しかし、「技術」というカテゴリーの就労ビザを持つ外国人が、週に数回ほど大学の非常勤講師として母国語を教えながら収入を得るとなれば資格外活動許可が必要です。ただしこれが収入を得ないボランティア活動であった場合には、資格外活動許可は不要なので覚えておきましょう。

資格外活動許可なしに、資格外の活動をして収入を得てしまった場合、例え故意でなくても不法就労として罰則を受ける場合があります。これは日本のルールであり、外国人からすれば分かりにくい点も多いでしょう。副業が可能な企業であっても、外国人を採用した場合には副業の希望を聞き、希望があれば念のために副業の内容を把握しておくなど配慮が必要かもしれません。

資格外活動許可を取得するための必要条件

資格外活動の許可を得るためにはいくつかの条件があります。特に重要とされるのは、本来の在留目的となる活動、つまり本業の妨げにならないことです。外国人を採用する企業としても、本業をおろそかにされるのは不本意でしょう。

その他にも、在留資格を取得した活動(多くは本業)を継続していること、資格外活動(副業)が単純労働ではないこと、外国人本人の在留状況に問題がないことなどいくつかの条件があります。

資格外許可申請は無料で行えますが、申請してから審査期間として2週間から2か月かかるので、その点にも目を配りましょう。許可が下りる前に副業を始めてしまった場合、もちろん不法就労の罰則対象となってしまいます。また、許可が下りてからは保持している就労ビザの期限が切れるまで有効となります。

許可のない資格外活動は企業にとっても損失に

日本では外国人が資格外の活動で収入を得ること厳しく取り締まっています。もし資格外の活動で収入を得たことが明るみにでた場合、「不法就労」「資格外活動罪」などに問われ、退去強制の処分に至る場合があります。

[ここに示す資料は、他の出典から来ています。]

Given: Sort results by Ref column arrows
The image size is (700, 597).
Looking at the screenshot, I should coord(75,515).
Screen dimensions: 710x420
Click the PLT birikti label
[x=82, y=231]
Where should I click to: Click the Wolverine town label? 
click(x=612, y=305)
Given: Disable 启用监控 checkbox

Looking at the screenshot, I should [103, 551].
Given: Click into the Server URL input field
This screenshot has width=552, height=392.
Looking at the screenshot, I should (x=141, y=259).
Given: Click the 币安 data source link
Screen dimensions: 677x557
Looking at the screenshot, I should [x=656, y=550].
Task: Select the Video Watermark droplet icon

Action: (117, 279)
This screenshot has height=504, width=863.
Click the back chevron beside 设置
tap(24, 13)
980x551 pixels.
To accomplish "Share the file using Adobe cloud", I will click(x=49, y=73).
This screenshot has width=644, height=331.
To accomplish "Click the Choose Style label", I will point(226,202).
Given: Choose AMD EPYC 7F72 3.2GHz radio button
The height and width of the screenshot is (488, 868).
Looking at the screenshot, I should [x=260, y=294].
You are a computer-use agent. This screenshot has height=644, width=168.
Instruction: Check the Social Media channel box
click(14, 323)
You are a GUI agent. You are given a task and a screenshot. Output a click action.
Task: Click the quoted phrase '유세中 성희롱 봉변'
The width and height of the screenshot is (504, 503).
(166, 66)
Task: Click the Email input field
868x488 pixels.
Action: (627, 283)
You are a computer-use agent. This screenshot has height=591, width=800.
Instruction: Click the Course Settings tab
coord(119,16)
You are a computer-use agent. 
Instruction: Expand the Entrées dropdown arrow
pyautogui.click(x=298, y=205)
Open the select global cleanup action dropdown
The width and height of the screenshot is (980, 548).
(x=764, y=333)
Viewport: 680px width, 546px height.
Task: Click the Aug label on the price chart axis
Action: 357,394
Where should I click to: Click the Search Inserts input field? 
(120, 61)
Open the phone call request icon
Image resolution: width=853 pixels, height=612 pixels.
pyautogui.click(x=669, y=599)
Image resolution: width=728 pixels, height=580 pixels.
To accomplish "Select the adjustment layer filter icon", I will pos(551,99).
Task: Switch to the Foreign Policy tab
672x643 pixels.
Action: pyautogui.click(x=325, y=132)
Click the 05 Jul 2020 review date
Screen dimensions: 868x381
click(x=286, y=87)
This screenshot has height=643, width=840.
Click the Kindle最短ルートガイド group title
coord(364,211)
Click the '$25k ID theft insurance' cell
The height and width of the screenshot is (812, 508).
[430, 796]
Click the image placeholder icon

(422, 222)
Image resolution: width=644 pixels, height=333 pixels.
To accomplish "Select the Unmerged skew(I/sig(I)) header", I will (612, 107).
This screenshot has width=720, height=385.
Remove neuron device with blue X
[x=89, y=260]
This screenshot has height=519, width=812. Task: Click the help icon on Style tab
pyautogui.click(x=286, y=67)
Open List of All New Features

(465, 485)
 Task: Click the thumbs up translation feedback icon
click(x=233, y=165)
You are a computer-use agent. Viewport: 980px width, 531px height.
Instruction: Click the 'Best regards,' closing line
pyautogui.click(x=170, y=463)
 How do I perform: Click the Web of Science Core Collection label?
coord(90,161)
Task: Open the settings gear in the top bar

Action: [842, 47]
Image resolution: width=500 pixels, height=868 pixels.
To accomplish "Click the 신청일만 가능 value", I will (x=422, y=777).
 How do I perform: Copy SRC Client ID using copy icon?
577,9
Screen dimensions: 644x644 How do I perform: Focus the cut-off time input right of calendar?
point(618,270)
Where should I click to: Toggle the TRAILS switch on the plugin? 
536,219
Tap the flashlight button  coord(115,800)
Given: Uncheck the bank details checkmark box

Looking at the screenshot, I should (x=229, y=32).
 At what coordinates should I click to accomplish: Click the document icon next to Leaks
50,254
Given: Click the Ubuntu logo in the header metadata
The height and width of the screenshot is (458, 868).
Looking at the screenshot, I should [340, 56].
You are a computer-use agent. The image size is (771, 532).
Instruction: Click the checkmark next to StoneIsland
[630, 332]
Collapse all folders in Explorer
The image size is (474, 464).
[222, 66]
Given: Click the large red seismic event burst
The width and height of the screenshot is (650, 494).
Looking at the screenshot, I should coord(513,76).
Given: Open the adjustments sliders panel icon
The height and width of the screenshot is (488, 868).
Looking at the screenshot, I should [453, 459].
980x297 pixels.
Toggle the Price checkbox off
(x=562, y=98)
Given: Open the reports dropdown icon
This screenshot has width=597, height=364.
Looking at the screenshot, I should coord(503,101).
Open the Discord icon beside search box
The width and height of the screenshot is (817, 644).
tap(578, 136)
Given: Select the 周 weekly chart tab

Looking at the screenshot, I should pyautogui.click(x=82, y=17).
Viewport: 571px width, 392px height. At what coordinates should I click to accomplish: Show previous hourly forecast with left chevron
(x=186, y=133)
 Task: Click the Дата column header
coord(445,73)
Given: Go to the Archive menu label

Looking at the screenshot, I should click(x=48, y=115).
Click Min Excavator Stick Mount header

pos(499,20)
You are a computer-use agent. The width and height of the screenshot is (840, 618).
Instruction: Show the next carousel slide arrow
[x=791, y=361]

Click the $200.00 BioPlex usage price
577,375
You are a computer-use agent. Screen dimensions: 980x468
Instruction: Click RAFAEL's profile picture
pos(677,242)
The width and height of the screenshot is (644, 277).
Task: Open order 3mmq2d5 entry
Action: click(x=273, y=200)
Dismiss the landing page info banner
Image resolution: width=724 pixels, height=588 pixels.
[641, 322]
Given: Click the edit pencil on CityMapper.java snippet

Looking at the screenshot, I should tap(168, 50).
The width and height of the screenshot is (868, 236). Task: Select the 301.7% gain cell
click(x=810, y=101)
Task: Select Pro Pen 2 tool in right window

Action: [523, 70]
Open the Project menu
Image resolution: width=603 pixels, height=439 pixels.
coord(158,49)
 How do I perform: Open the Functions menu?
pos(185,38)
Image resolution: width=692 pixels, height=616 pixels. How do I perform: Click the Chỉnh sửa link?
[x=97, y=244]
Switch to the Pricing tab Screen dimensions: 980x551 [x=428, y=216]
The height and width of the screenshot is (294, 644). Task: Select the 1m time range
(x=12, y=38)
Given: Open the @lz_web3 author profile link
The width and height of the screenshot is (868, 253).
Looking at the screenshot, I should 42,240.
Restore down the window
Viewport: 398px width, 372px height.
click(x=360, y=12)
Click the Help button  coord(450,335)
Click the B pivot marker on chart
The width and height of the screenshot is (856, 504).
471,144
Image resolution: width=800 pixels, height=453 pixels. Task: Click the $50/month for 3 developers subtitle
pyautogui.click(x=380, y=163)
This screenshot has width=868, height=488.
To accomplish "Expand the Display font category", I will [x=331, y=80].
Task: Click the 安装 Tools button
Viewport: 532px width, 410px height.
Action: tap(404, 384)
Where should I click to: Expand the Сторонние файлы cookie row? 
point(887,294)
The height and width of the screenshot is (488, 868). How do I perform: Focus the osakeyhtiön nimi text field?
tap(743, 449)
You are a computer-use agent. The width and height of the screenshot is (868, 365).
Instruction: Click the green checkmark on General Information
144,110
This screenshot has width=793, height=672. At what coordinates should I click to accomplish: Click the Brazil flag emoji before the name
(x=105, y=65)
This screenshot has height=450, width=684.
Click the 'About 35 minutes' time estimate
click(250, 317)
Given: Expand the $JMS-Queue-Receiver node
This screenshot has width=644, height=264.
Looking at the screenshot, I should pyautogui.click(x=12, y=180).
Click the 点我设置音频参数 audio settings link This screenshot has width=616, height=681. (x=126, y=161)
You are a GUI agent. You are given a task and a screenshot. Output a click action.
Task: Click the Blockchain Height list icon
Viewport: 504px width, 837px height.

ニュースなどで度々耳にする”強制送還”がこれにあたります。

退去強制は決して自国に変えるだけの軽い処分ではありません。例え初犯であっても5年間もの間、日本への再上陸が許されないのです。もちろん「知らなった」という言い訳が通用する余地はありません。

また退去強制の対象になるリスクは資格外許可をもっている外国人にも及びます。どんな時に対象になるのかというと、資格外活動許可を取得するための要件を満たさなくなった場合です。

具体的には、就労ビザに記載された本来の在留資格(本業)の活動以上の時間を別の活動(副業)に使用することや、正当な理由もなく本来の在留資格(本業)の活動を3か月以上行わないなどがあげられます。

退去強制となった場合、外国人を採用している企業としても、急に人材を失うわけですから、何らかの支障は出てしまうはずです。そうした最悪の事態に陥らないよう、日本人のスタッフ以上に細やかなフォローや確認を心がけることが大切となるでしょう。